Today, I wanted to write about how our kids get books into their hands. Do they read just what they’re assigned to read by parents and teachers, or do they read only what they pick for themselves? Do my spouse and I limit what they are allowed to read, or do we let them  read whatever printed materials they get their hands on?

In our house, the short answer to both questions is: It’s something in between.

Making use of our local library

As I mentioned in my Reading Culture post, we visit the library once a week (at least). As homeschoolers, we have the freedom to dedicate an entire day of the week to visiting the library, and so we do. Wednesday is Library Day, and woe betide me if we get to Wednesday bedtime and have not visited a library (or had a friend visit for us as we did last week when my daughter was sick).

Before we go to the library, I go to the library’s online catalog. Here in central Massachusetts, our town library is part of the larger C/W MARS (Central and Western Massachusetts something something) system. I can look up a book online, and if it’s anywhere in the C/W MARS system, I can request it and have it delivered to our town library for pickup one Library Day. So I collect my kids’ history, science, and writing curricula, and I put on hold books that relate to chapters we’re going to address in the coming weeks. Most weeks I get carried away and there are twenty or more books behind the library’s circulation desk for us to pick up. But since most weeks we also drop off a couple dozen books, it all evens out.

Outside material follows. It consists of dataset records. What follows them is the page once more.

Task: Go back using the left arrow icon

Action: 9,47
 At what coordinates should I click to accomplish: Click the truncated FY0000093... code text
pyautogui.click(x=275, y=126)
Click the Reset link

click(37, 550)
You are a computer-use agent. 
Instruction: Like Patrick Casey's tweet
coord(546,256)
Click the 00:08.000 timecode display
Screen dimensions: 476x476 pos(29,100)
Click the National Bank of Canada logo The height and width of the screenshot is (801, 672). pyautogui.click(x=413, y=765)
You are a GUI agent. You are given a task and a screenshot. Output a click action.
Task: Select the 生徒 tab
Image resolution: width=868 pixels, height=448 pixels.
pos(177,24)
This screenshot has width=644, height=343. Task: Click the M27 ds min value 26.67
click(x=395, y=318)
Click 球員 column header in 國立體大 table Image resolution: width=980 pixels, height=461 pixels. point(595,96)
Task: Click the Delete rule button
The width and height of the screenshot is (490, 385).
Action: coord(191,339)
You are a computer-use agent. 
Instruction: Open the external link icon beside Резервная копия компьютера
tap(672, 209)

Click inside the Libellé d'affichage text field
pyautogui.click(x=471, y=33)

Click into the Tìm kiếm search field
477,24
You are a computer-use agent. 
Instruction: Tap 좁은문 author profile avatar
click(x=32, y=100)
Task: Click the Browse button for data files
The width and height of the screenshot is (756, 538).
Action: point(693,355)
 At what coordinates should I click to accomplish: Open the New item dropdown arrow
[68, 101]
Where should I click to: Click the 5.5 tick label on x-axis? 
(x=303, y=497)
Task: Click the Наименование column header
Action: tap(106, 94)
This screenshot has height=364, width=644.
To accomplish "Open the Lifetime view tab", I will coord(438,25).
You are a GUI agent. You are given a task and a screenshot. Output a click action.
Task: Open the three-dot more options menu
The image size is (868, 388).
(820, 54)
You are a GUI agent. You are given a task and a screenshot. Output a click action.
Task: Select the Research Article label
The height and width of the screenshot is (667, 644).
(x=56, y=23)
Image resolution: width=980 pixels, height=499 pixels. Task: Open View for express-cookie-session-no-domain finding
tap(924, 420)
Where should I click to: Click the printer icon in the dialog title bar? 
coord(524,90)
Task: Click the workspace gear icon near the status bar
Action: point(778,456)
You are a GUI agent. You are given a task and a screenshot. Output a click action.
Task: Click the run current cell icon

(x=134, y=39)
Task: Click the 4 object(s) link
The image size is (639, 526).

These supplemental books we keep in baskets to read aloud together in whole or in part, or the kids to pick them out and read them on their own. Most often, it’s some combination of those two.

What kind of books?

11089When the kids were younger, we used Jim Trelease’s The Read-Aloud Handbook for ideas for books to read with them. Trelease’s reviews were especially helpful for finding books that were at a high enough reading and sophistication level to interest the reading-aloud adults while addressing issues in a manner appropriate to the ages of our young listeners.

As the kids have gotten older, we have begun to rely more our writing curriculum for ideas. The Complete Writer: Writing with Ease curriculum by Susan Wise Bauer has introduced us to some great books I never knew about as a child, like the Moffats series by Eleanor Estes, The Chronicles of Prydain by Lloyd Alexander, Edward Eager’s Tales of Magic series, Carol Ryrie Brink’s Caddie Woodlawn, and E. Nesbit’s The Complete Book of Dragons and The Railway Children.

42337Then for science, there are the wonderful books about Earth and space (we especially like those by Seymour Simon), and for history, there are countless picture books, novels, and storybooks we’ve enjoyed, like the tales retold by Roger Lancelyn Green and Geraldine McCaughrean.

In addition, we belong to a homeschool book club, for which we read a fiction book a month. Last month was Wonderstruck by Brian Selznick, and this month we’re reading Matilda by Roald Dahl.

My kids have the books I pick out and share with them, but they also get to pick out whatever it is they want to read. My daughter’s preference has long been nonfiction. When she was a toddler, we spent all of our time in the “digger” section of the children’s department. Who knew there were so many books about heavy equipment? The last several years have been all about animals. After she exhausted the supply of books in our library’s children’s department, she moved up to the grown-ups’ nonfiction section. (We recently noticed that the books about animals and the cookbooks are on the same aisle at our library. This seems strange—but also very convenient.)

My son has always been more into the fiction picture books, but he’s recently started becoming more interested in the nonfiction section as he wants to learn more about arms and armor and Star Wars and LEGO and dinosaurs and insects of various sorts.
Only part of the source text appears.